* Your assignment *
Using the records below, repeat exactly the lines from the one holding "Given: Open the tab" through the one holding "Open Online Shopping", both ends included, and no others.
- Opening Delimiter -
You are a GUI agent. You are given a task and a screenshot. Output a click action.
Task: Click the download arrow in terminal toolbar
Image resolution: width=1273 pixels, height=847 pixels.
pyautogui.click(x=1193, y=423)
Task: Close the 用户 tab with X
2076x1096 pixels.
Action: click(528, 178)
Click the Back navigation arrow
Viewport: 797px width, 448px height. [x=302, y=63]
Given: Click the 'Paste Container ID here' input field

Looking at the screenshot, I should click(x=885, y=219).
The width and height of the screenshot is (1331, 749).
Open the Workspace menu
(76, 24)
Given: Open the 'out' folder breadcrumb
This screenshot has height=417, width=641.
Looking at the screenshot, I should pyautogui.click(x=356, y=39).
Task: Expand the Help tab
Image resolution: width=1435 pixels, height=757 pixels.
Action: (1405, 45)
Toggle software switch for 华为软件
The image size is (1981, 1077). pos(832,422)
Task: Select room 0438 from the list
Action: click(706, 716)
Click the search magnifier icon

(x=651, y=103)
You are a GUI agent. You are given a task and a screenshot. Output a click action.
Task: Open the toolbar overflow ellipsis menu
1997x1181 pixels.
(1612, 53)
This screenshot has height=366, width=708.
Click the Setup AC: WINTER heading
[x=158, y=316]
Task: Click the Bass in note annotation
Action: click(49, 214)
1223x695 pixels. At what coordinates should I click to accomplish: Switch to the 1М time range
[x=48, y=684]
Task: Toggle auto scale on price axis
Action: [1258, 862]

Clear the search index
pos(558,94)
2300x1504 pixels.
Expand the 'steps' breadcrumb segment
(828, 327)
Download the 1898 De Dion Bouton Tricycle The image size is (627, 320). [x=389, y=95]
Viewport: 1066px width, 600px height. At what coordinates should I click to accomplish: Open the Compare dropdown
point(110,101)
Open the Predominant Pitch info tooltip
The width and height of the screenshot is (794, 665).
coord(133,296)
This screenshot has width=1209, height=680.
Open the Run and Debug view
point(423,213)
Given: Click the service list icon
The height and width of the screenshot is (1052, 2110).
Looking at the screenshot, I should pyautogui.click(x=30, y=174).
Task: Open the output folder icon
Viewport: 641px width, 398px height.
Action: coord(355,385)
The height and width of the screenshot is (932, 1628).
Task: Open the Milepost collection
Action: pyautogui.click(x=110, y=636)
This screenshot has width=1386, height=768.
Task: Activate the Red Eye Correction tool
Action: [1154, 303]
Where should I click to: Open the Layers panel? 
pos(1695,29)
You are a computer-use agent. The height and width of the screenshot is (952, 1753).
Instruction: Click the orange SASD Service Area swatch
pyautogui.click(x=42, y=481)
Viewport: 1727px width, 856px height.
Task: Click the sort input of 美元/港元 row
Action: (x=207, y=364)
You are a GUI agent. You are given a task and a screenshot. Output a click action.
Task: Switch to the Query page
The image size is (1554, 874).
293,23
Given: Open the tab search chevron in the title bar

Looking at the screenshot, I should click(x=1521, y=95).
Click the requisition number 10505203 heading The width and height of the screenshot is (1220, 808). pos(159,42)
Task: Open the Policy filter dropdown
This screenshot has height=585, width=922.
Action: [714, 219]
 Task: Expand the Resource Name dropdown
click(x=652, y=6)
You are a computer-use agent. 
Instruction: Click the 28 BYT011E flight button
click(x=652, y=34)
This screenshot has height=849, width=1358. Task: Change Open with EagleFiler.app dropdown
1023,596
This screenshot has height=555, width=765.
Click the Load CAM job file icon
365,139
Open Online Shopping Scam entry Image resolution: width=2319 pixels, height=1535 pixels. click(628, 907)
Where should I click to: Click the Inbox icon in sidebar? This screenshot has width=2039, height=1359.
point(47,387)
- Closing Delimiter -
* Written solution *
Given: Open the tab search chevron in the title bar

Looking at the screenshot, I should click(x=1521, y=95).
Click the requisition number 10505203 heading The width and height of the screenshot is (1220, 808). pos(159,42)
Task: Open the Policy filter dropdown
This screenshot has height=585, width=922.
Action: [714, 219]
 Task: Expand the Resource Name dropdown
click(x=652, y=6)
You are a computer-use agent. 
Instruction: Click the 28 BYT011E flight button
click(x=652, y=34)
This screenshot has height=849, width=1358. Task: Change Open with EagleFiler.app dropdown
1023,596
This screenshot has height=555, width=765.
Click the Load CAM job file icon
365,139
Open Online Shopping Scam entry Image resolution: width=2319 pixels, height=1535 pixels. click(628, 907)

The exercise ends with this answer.